Wednesday, December 30, 2009

2010

I have to admit I'm feeling a ridiculously high level of anxiety for the coming year. I have plenty of reasons both good and bad. It has the potential to have some major events. Or not. We'll just have to wait and see. Either way, I'm determined to make the most of whatever comes along. "Life is either a great adventure or nothing." --Helen Keller

I do have some goals/plans for 2010.

It's the on year for an international trip for me and Misti. Italy is on the short list. If tickets from SLC are still $600 when we get our tax returns back it's on. We've been toying with Prague or a tropical island as well.

Opened a bottle of bubbly and toasted with my parents New Year's Eve-afternoon


I am also going to run my second marathon. It will be the Ogden again. I love that race. Also, I plan to beat my PR for the marathon. It is currently 5:09. Sheesh. That is such a long time to run. I'm hoping to finish closer to 4:30. Based on my 1/2 marathon time from the Ogden, that is reasonable.


I've decided I'm going to skateboard to work. At least once. Hopefully I don't hurt myself. I just want to do it because I can.

I'm going to go on 13 dates. Last year I made my goal 12 and I exceeded it. I just like that number. It's a baker's dozen. Which reminds me of baked goods. Mmmmmm.

I'm also going to hike a location that will not be named because if everyone finds out how awesome it is, there will be people there. It's like the Narrows in Zions but more awesome.

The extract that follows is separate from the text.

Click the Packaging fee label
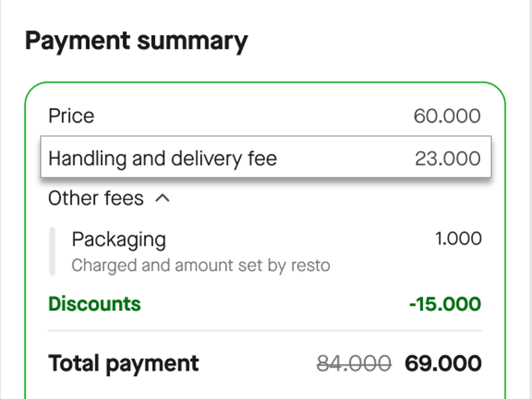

I also want to sing with a jazz band. I've wanted to since college. I have some contacts. Even if it's just in my living room with nobody around. 2010 is the year.

I want to make it a year of service too. I am a lucky, lucky girl. I am educated, I have a job I like that pays the bills, I am healthy, I have the best family, I have the best friends, I am well-traveled, and I'm happy. I haven't figured out what I'll be doing, but when I find the opportunities I want to do things that help other people who may not be gifted with the opportunities I have. I want to make someones life a little happier, healthier, comfortable, or better in some way. Then maybe I will stop feeling so guilty for having such a great life. :P


My last meal for the year, roasted duck with sundried cherries. Devine.

2009 has been an awesome year. I can't even think of any compliants. It wasn't all smooth, but I look back on it fondly. No year can compare since 2001/2002 (ahhhh, San Diego days).

All my love to everyone who helped make 2009 awesome and may you all have the best 2010.

Thursday, December 24, 2009

Best Christmas Ever


Christmas Eve

We ate a lot. Food is always plentiful at a Pett family dinner. Dinner actually seemed fairly unchaotic for having 19 people there. We had one stray this year. There's always at least one stray. Misti's co-worker just moved here so she invited her. She handled the family antics quite well. Well, we had Dave too. He's a permanent stray.



The kids (including Tony & David) played Lego's. I built the small castle for Livi. Spencer then destroyed all the the structures.



Another thing we do on the holidays, is play games. In true Pett style we added a little flare to Pit. The winner of each round had to wear Spencer's pirate hat, eye patch, and hook. It was awesome. The only thing that could have made it better is if we had made them talk pirate, but we didn't think of that until later.


We also had a rousing game of Apples to Apples. Mom won. How did that happen?


Favorite quote: Livi walks into the room, "Grandma, I don't know what I'm talking about."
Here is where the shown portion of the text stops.